Pour renforcer la traçabilité de l'eau dans les installations de production, la commission propose que l'État établisse un cahier des charges de traçabilité des eaux qui impose des règles précises d'auditabilité informatique des dispositifs de gestion des flux d'eau et que, parallèlement, le ministère de l'économie consente un effort de recrutement, de rémunération et de formation de personnels en capacité de procéder à des audits informatiques des programmes de production.

Recommandations

Libellé

Destinataire

Échéancier

Support

17

Mettre en place un cahier des charges de traçabilité des eaux qui impose des règles précises d'auditabilité informatique des dispositifs de gestion des flux d'eau

Ministère de la santé, direction générale de la santé, agences régionales de santé

Ministère de l'économie, direction générale de la concurrence, de la consommation et de la répression des fraudes, directions départementales de la protection des populations

2nd
semestre 2025

Cahier des charges

18

Créer un groupe de réflexion interservices pour instituer un programme de recrutement et de formation d'agents capable de réaliser des audits des dispositifs informatisés de production et concevoir un plan d'audit de la traçabilité des eaux conditionnées

Ministère de la santé, direction générale de la santé, agences régionales de santé

Ministère de l'économie, direction générale de la concurrence, de la consommation et de la répression des fraudes, directions départementales de la protection des populations

2nd semestre 2025

Décision inter- ministérielle

19

Mener une campagne d'inspection des sites de production d'eau embouteillée portant spécifiquement sur la traçabilité des eaux minérales naturelles et/ou des eaux de source avant d'envisager une évolution, ou a minima une clarification, de la règlementation

Ministère de la santé, direction générale de la santé, agences régionales de santé

Ministère de l'économie, direction générale de la concurrence, de la consommation et de la répression des fraudes, directions départementales de la protection des populations

Immédiat

Instruction

3. Renforcer le contrôle des prélèvements

Compte tenu des enjeux en termes sanitaires, mais aussi financiers, la commission est étonnée de constater qu'un concept de base du contrôle interne, à savoir la séparation des tâches, ne soit pas mis en oeuvre dans l'activité de prélèvement des échantillons d'eaux dans les sites des minéraliers.
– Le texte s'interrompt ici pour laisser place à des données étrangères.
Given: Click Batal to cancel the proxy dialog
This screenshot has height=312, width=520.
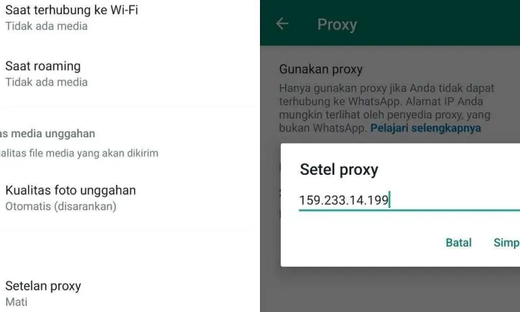Looking at the screenshot, I should (458, 243).
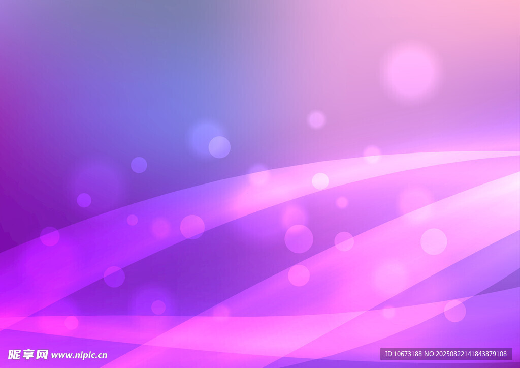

En effet, à l'heure actuelle, c'est un agent du laboratoire privé retenu par appel d'offres par l'ARS qui se rend, seul, sur place pour prélever un échantillon d'eau. Cette solitude est évidemment une faille en termes de protection contre la fraude et les erreurs.

Aussi apparaît-il nécessaire de mettre en place un dispositif permettant l'accompagnement de l'agent préleveur par un second personnel, qui pourrait relever des services de l'État. Le cas échéant, cette intervention serait à financer par l'industriel. Sans doute faut-il par ailleurs s'interroger sur la pertinence d'imposer aux industriels des dispositifs de forage conçus de telle sorte qu'ils soient aisément contrôlables.